Com a graça de Deus estamos vivendo mais um domingo, dia dedicado ao Pai Eterno. A Eucaristia nos reúne e manifesta seus ensinamentos por meio de sua Palavra. Vamos meditar sobre as lições contidos nas leituras sagradas reservadas para nosso consolo e direcionamento: Levítico 19 (primeira leitura), ICor 3 (segunda leitura) e Mateus 5 (Evangelho)
Primeira Leitura — Levítico 19: ‘Sede santos, porque eu, o Senhor vosso Deus, sou santo’. O que quer dizer ser santos? Santo é aquele que viveu de maneira exemplar, foi para o céu e, sendo invocado com fé, pode fazer milagres. Na Bíblia o sentido é mais amplo. Quer dizer: separado, consagrado a Deus. Santos eram os templos, porque estavam ‘separados’ do mundo profano e reservados à divindade. Santas eram as pessoas que conduziam vida diferente dos demais. O mais Santo de todos, naturalmente, é Deus porque ele é completamente diferente de tudo. Para ser santo é suficiente levar vida diferente, que se concretize em não odiar o irmão, renunciar ao rancor e à vingança, ‘amar o próximo como a si mesmos’. Jesus levará esse amor às últimas consequências. Mostrará que o ‘irmão’que deve ser amado é não somente o da própria etnia, mas todos, o estranho, o pagão, o inimigo.
Segunda Leitura — ICor 3: O motivo de discórdias em Corinto era este: não se cultivava sentimentos de amor recíproco, tratavam-se como inimigos. Para descrever, Paulo se serve da imagem do templo de Deus. A comunidade é como construção sagrada onde Deus mora: os tijolos são os cristãos. A divisão é como bomba colocada na base do edifício, como cupins que atacam madeiras de cabana. A segunda parte retoma o tema do contraste entre a ‘sabedoria de Deus’ a ‘dos homens’. As discórdias se originam do seguimento à ‘sabedoria dos homens, não o modo de Deus.

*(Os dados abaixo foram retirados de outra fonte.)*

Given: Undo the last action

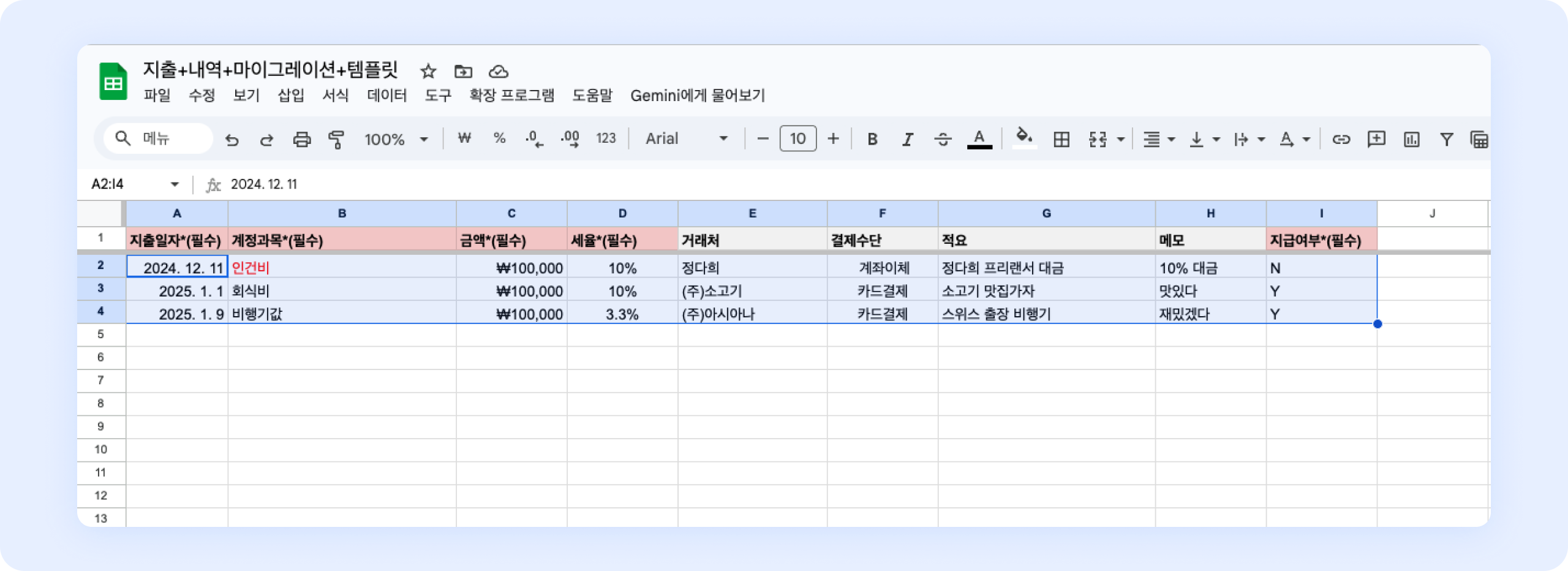Looking at the screenshot, I should coord(232,140).
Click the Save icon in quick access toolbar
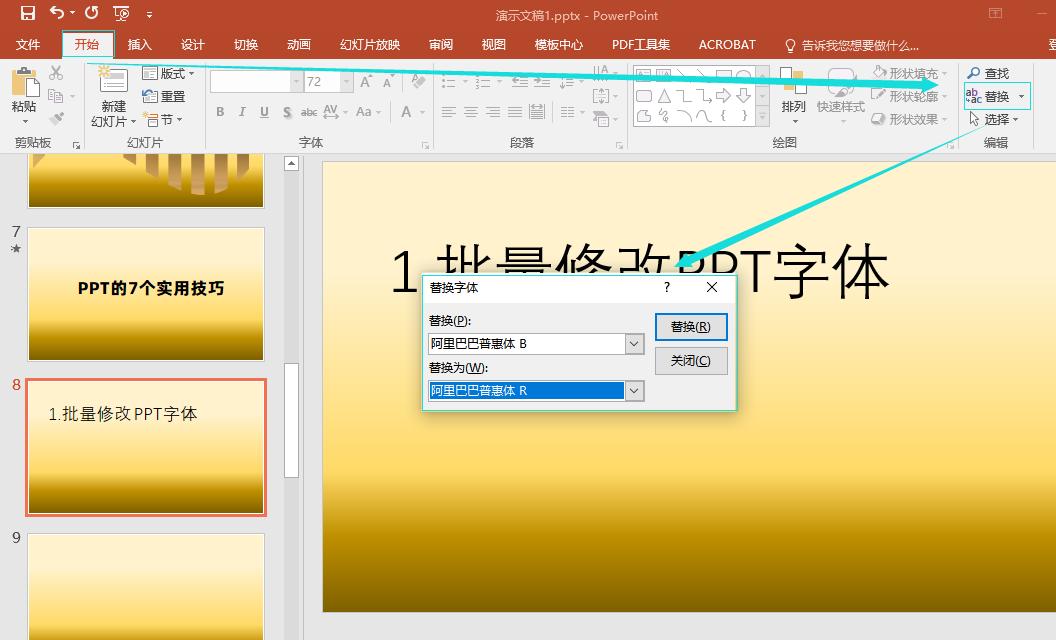Screen dimensions: 1056x640 tap(27, 14)
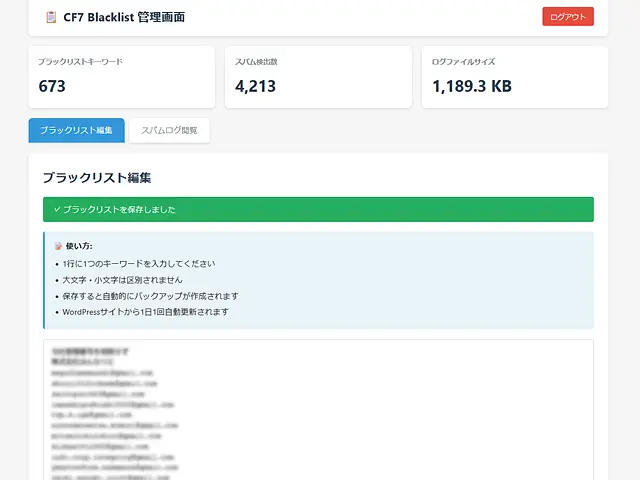Click the 673 blacklist keyword count

pyautogui.click(x=52, y=86)
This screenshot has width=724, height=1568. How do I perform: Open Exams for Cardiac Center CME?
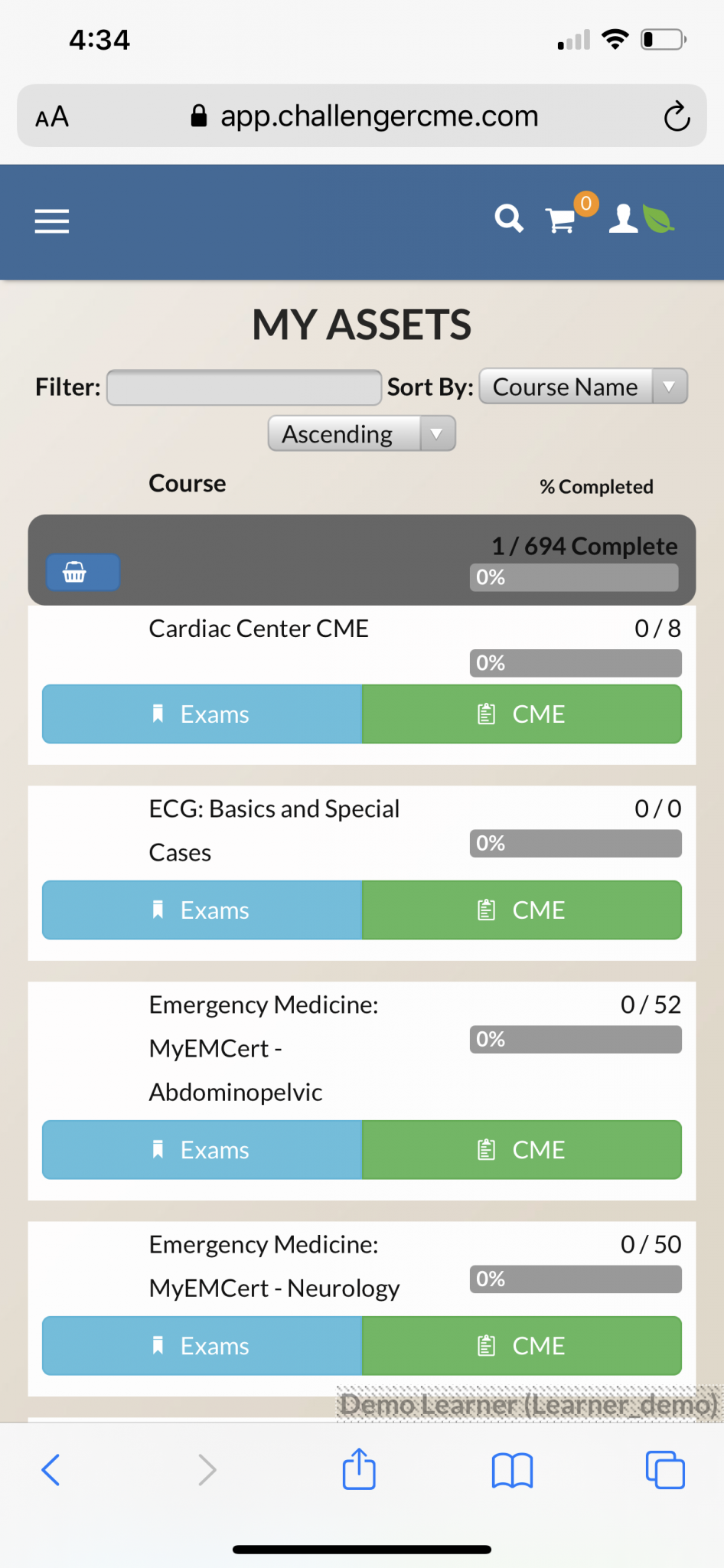click(202, 714)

Evangelho — Mt 5: Ouvistes o que foi dito aos antigos: ‘olho por olho, dente por dente’. Com esta citação Jesus introduz o quinto exemplo da sua nova interpretação. Quando alguém pratica contra nós uma grosseira, e nós lhe pagamos igual, há falta de compaixão, recusa a usar de clemência em relação ao culpado, mas, não era esse o sentido original. Essa lei tinha sido imposta para defender réu de vinganças sem limites, represálias brutais, Neste contexto social é introduzida a nova norma, mais justa: ‘Olho por olho...’ quer dizer: não é justo castigar também por culpas dos outros. Interpretada no seu verdadeiro sentido, ‘olho por olho... é bom, e Jesus não afirma que é inválida. Porém, quer que se avance além desta justiça rigorosa. Os rabinos ensinavam: ‘Deixa-te matar, mas não mates’, mas acrescentavam logo: se, porém, alguém te agride e quer tirar-te a vida, tu não deves refletir, não digas a ti mesmo: ‘talvez me torne culpado pelo seu sangue’; mata-o antes que ele te mate! Jesus não aceita: ‘Vós não deveis resistir ao malvado! Deveis estar dispostos a sofrer a injustiça’.
A segunda parte desta lei não se encontra no Antigo Testamento. Trata-se de uma interpretação, de uma forma de pensar muito comum entre os judeus do tempo de Jesus. Os mais sábios entre os rabinos diziam que o mandamento: ‘Ama o próximo como a ti mesmo’ era o princípio fundamental da lei. Alguns sustentavam que o amor ao próximo devia incluir também o inimigo. Jesus faz um pedido paradoxal: ‘Amai os vossos inimigos e rezai pelos vossos perseguidores, para que possais ser filhos do vosso Pai celeste que faz surgir o sol sobre os maus e sobre os bons e envia a chuva sobre os justos e também sobre os injustos’. Todas as barreiras são derrubadas com estas palavras. Exemplo deste amor universal é o Pai. Ele não faz distinção entre os homens, porque todos são seus filhos. As palavras de Jesus excluem da forma mais absoluta, qualquer recurso à violência.